Krauthammer was discussing the recent Congressional Budget Office report that predicts that the Affordable Care Act, aka Obamacare, would result in 2 million workers voluntarily leaving the workplace. The reason for that departure being that workers, who are now working solely to get health care benefits, will have new, more affordable options available, enabling them to get health care as individuals.
In response to the report, conservatives first claimed that it predicted 2 million jobs would be lost because of Obamacare. When they were forced to admit that was a lie, they pitched the idea that the new health care law encouraged sloth and laziness, and that the people dropping out of the workforce would be laying about, "living on the dole." Krauthammer chimes in by recalling an old Nancy Pelosi quote, which has often been distorted and taken out of context, in which she asserted that health care reform could allow people to- GASP!- "quit their jobs" and follow their dreams. She was primarily talking about people who could pursue starting their own businesses, but she also mentioned people being able to be "an artist, or a photographer, or a writer without having to worrying about keeping a day job in order to have health insurance."
Art, photography and writing? Blasphemy! Those aren't serious occupations, as Krauthammer should know well. He objects to this outrage:
"The taxes of the American factory worker - grinding away dutifully at his repetitive mind-numbing job - will be subsidizing the voluntary unemployment of the artiste in search of his muse."
This is where my head wants to explode and I want to scream at this hypocrite. I do not claim to represent all of blue collar America, but I will not have some overpaid desk jockey, who's job consists of being a professional blowhard, pretend to speak for or defend American factory workers such as myself. I will not listen to this from a man who cheers the demise of the labor unions that helped raise generations of factory workers out of poverty, helped create the now vanishing middle class and made working conditions safer. I will not listen to this from a man who sits in the comfort of his office, and ridicules OSHA, an organization that, despite its faults, works to enforce regulations that make my job, and the jobs of millions, less dangerous. I'll not hear this from a man who gleefully cheers-on the many states that refuse to extend medicaid coverage to the working poor, thus singling them out as the one group locked out of our health care system. No, I will not listen to this upper class twit lecturing about the nobility of hard work.
Again, we are talking about the WORKING POOR! These are the people who take the crappy jobs that pay so little they still have to rely on food stamps or food pantries to feed their families, only to be belittled by Krauthammer's ilk as if they were "welfare queens". In Missouri, these workers are being denied access to expanded medicaid coverage because they are, (insert sneer), "able-bodied adults". Yes, these are able-bodied adults who did what conservatives wanted them to do. They got a job, any job, regardless of whether they can actually live off the wages.
Charles Krauthammer has no more concern for the American factory worker than I have for pompous, pampered columnists.
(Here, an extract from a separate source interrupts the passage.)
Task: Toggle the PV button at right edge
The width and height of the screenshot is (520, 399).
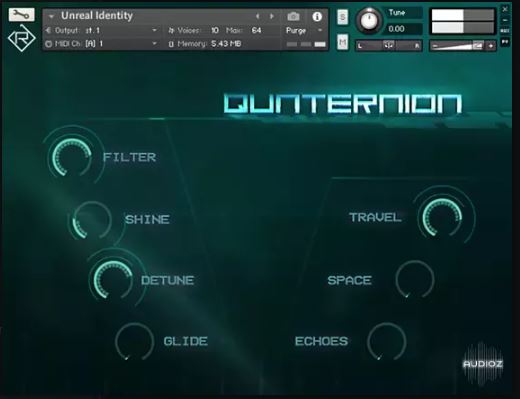Action: click(505, 42)
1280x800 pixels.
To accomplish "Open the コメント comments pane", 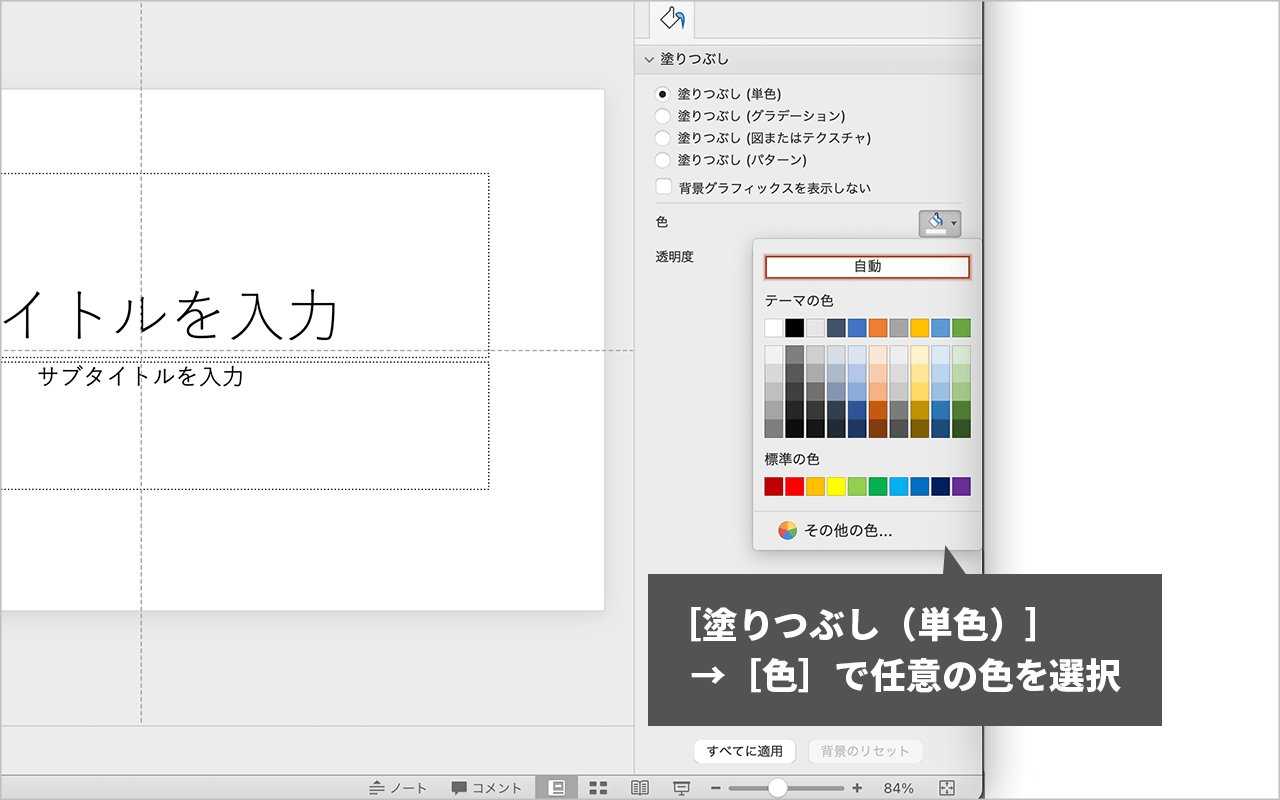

Here are a few examples of people I've worked with who may have been able to improve their lives because of the new health care options:
Years ago a co-worker of mine opened a used car lot. He was quite successful, and could have made a living doing it full time. However, he had a family and the cost of buying health care insurance, as an individual, was prohibitively expensive. So, he stayed on at the factory. Had he been able to quit and focus on his business he might have turned into one of those "job creators" conservatives worship so much.
Then there was my friend Paul, who in his younger years could have made a living playing music. He too had a family, and the cost of health care for individuals kept him on the shop floor. You see Charles, it is possible for people to make money in the arts. It's not easy, but it is possible. Even you manage to make a living as a writer.
Then there was the man I worked with who was in his early 60's, (old enough to retire but not yet eligible for Medicare), who was in poor health. He could have afforded to retire early, but in the good old pre-Obamacare days, insurance companies would have rejected him because of his pre-existing conditions, even if he had had the money to pay for health insurance. I'm sure Krauthammer would not be bothered by this man's struggles; after all, if he and his fellow conservatives are successful in their quest to reform (privatize) Social Security, retirement will return to being the exclusive right of the upper class. If that happens, at least Charles will admire our work ethic, as we "[grind] away dutifully" into our paupers' graves.
As for "paying taxes to subsidize" the health care for people who strike out on their own or leave the workforce, I would point out that the health care benefits we receive at our jobs are heavily subsidized in the form of tax deductions.
Ironically, almost every problem, real and imagined, that conservatives say the new health care law causes, could be easily avoided if we scrapped our crazy quilt of public/private health care and went to a single payer health care system like every other advanced nation on the planet. Don't let anyone tell you that single payer is "socialized medicine"; by now we all know that Obama care is socialized medicine. Don't preach to me about "rationing healthcare" either, we already do that in this country, in the most cruel and random ways possible.
I think what really bothers Krauthammer about the CBO report is the whole concept of people escaping the "grinding" that feeds the economic machine that keeps him and his wealthy friends fat and happy. After all, we must keep the little people in their place. Don't worry Charles, with so many people unemployed, we won't run out of hard working folks willing to "dutifully" take their place on the factory floor.